— 任务 —
列出下面数据摘录中所有含有单词“resolution”的行，区分大小写。
:: 记录
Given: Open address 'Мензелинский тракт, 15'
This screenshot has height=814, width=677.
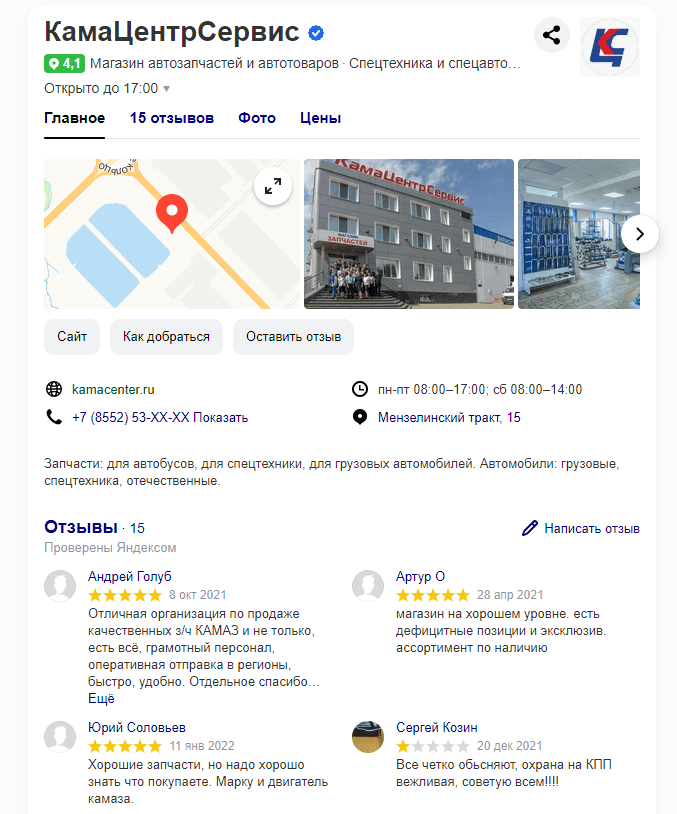Looking at the screenshot, I should tap(449, 417).
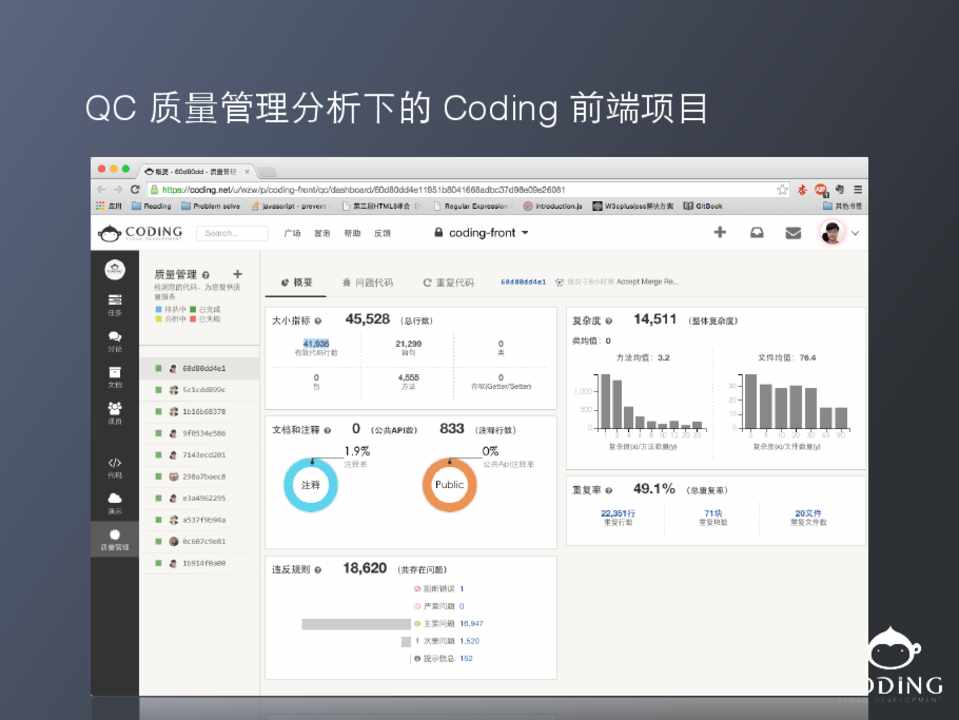959x720 pixels.
Task: Click the 22,351行 duplicate lines link
Action: click(x=617, y=513)
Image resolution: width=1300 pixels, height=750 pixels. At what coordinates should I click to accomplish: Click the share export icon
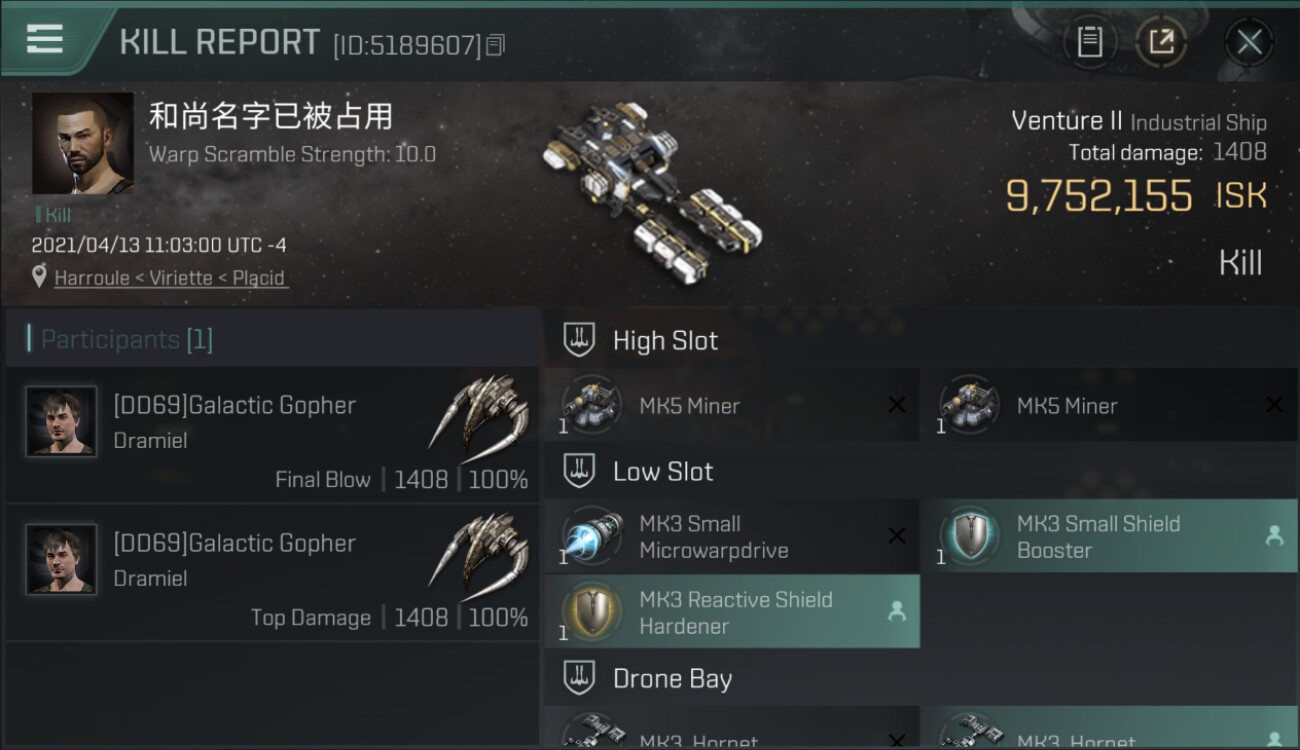pos(1161,42)
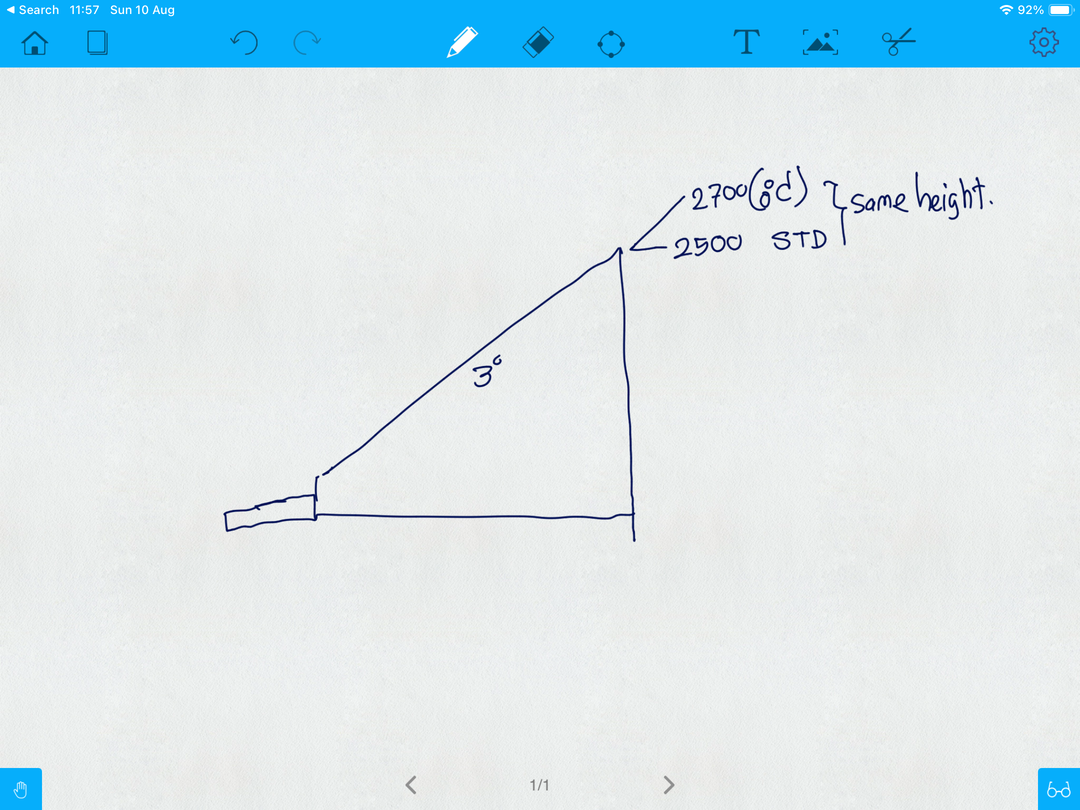The image size is (1080, 810).
Task: Select the Pen tool
Action: (461, 42)
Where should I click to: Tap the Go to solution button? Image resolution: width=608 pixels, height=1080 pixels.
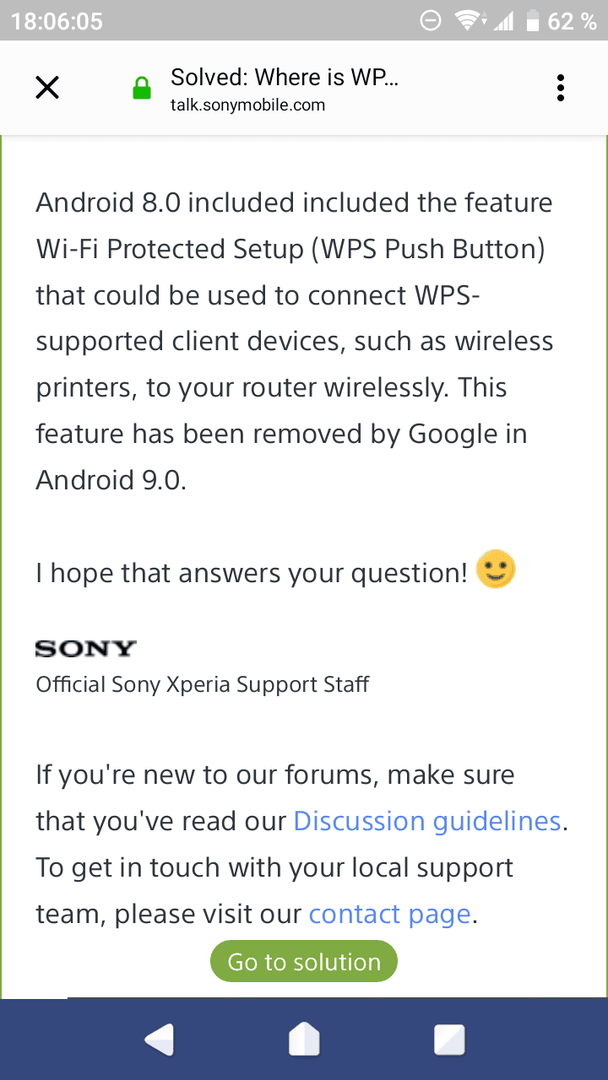(x=304, y=962)
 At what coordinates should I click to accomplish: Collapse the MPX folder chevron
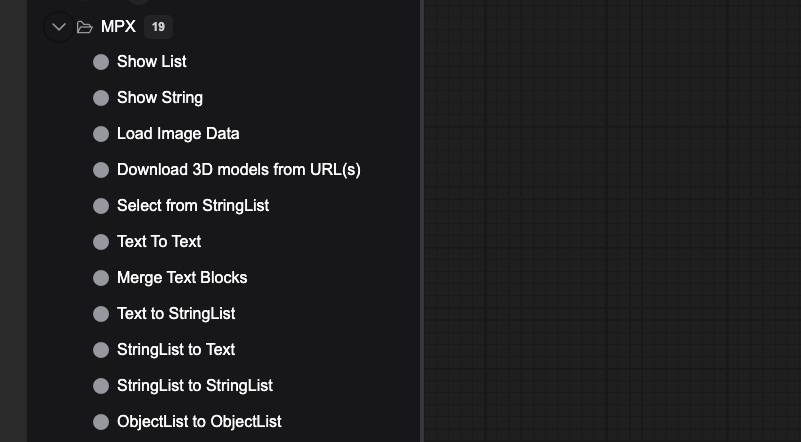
::::
— 解答 —
Image resolution: width=1300 pixels, height=750 pixels. At what coordinates should I click to accomplish: Click the share export icon
Where should I click to: Tap the Go to solution button? Image resolution: width=608 pixels, height=1080 pixels.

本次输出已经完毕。